LISTE DES TÂCHES:
1) Recopiez à l'identique le passage de l'extrait sur le référé qui va de « Le référé ne » jusqu'à « d’une justice lente. ».
2) D'après l'extrait sur le référé, quelle autorité s'attache au référé, contrairement aux décisions rendues dans la procédure à jour fixe ?

Il remplit une fonction sociale essentielle, et sa responsabilité propre est à la mesure du pouvoir qu’il exerce.

Selon les termes de Pierre DRAI, ancien Premier Président de la Cour de cassation « toujours présent et toujours disponible (…) (il fait) en sorte que l’illicite ne s’installe et ne perdure par le seul effet du temps qui s’écoule ou de la procédure qui s’éternise ».

Le référé ne doit cependant pas faire oublier l’intérêt de la procédure à jour fixe qui répond au même souci, mais avec un tout autre aboutissement : le référé a autorité provisoire de chose jugée alors que dans la procédure à jour fixe, le juge rend des décisions dotées de l’autorité de la chose jugée au fond.

En toute hypothèse, avant d’être une technique de traitement rapide aussi bien de l’urgence que de plusieurs cas d’évidence, les référés ont aussi été le moyen de traiter l’urgence née du retard d’une justice lente.

Reste que les fonctions des référés se sont profondément diversifiées. Dans bien des cas, l’ordonnance de référé est rendue en l’absence même d’urgence.

Mieux encore, lorsqu’elle satisfait pleinement le demandeur, il arrive que, provisoire en droit, elle devienne définitive en fait – en l’absence d’instance ultérieure au fond.

En outre, la Cour européenne des droits de l’homme applique désormais au juge du provisoire les garanties du procès équitable de l’article 6, § 1, de la Convention de sauvegarde des droits de l’homme et des libertés fondamentales (CEDH, gde ch., arrêt du 15 octobre 2009, Micallef c. Malte, no 17056/06). S’affirme ainsi une véritable juridiction du provisoire.

DONNÉES:
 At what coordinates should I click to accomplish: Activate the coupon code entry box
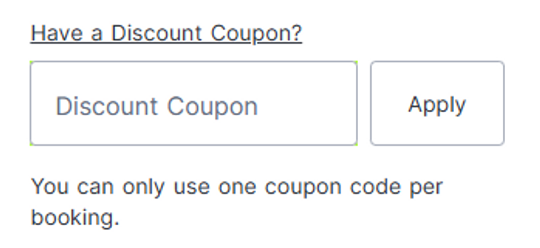[193, 103]
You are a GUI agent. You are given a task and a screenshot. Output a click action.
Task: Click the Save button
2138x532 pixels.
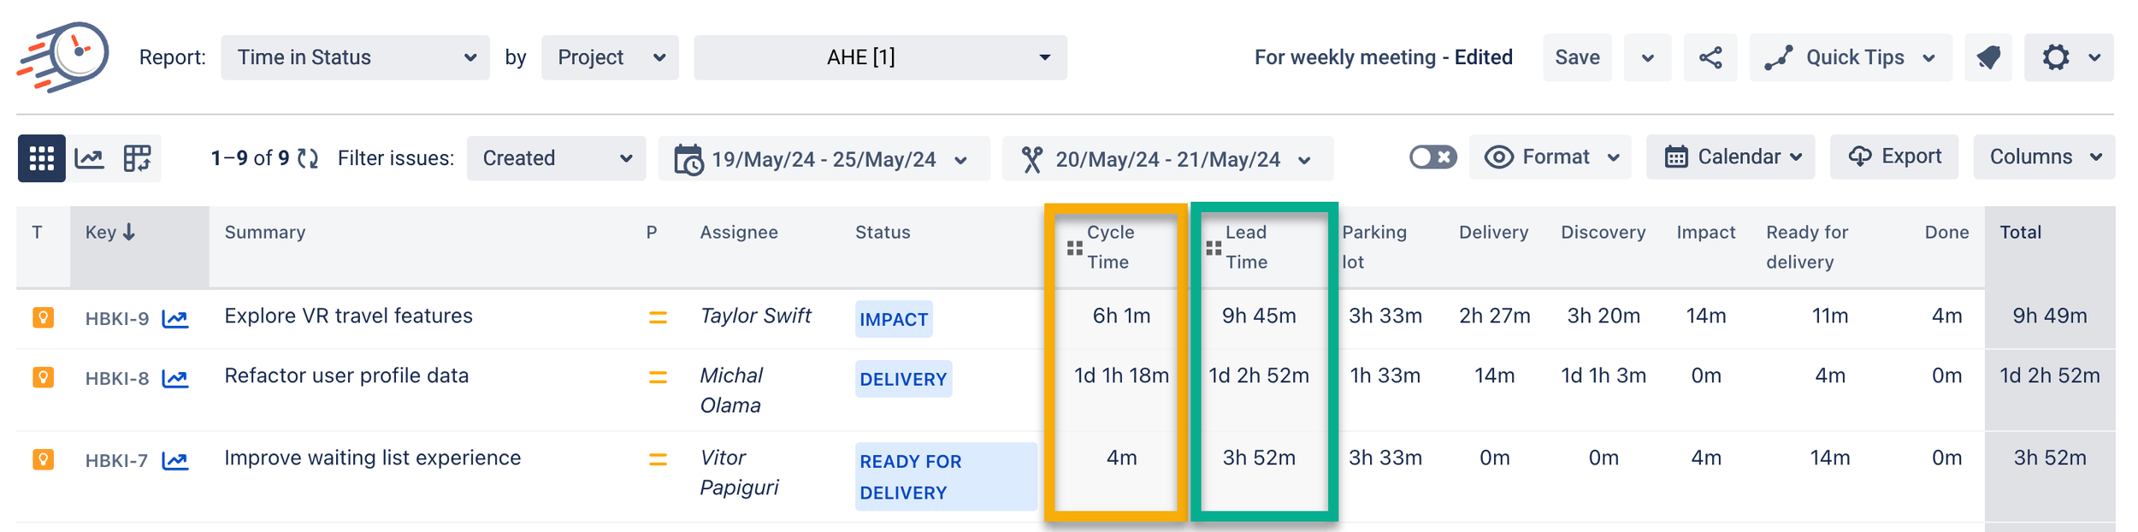click(1576, 57)
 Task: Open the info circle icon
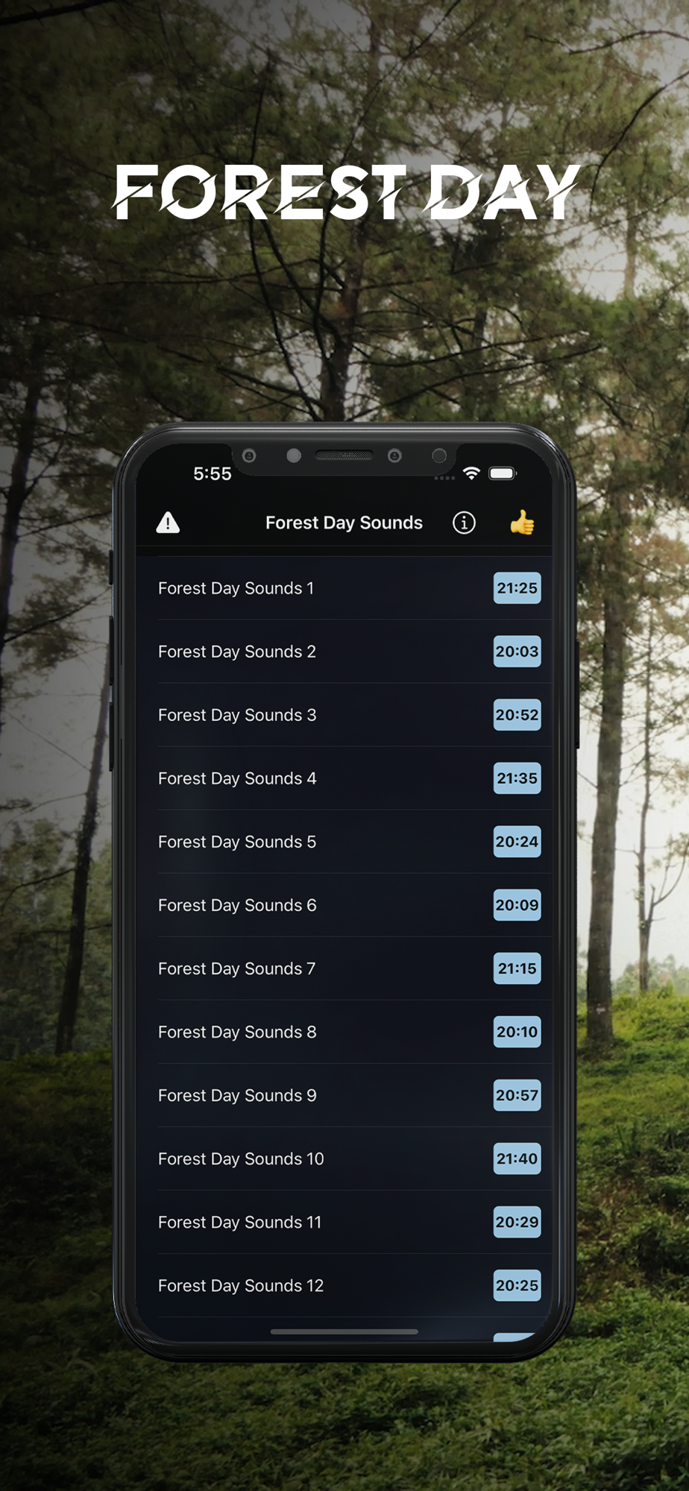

RÉPONSES AUX EXERCICES:
1)
Le référé ne doit cependant pas faire oublier l’intérêt de la procédure à jour fixe qui répond au même souci, mais avec un tout autre aboutissement : le référé a autorité provisoire de chose jugée alors que dans la procédure à jour fixe, le juge rend des décisions dotées de l’autorité de la chose jugée au fond.

En toute hypothèse, avant d’être une technique de traitement rapide aussi bien de l’urgence que de plusieurs cas d’évidence, les référés ont aussi été le moyen de traiter l’urgence née du retard d’une justice lente.

2) Le référé a autorité provisoire de chose jugée.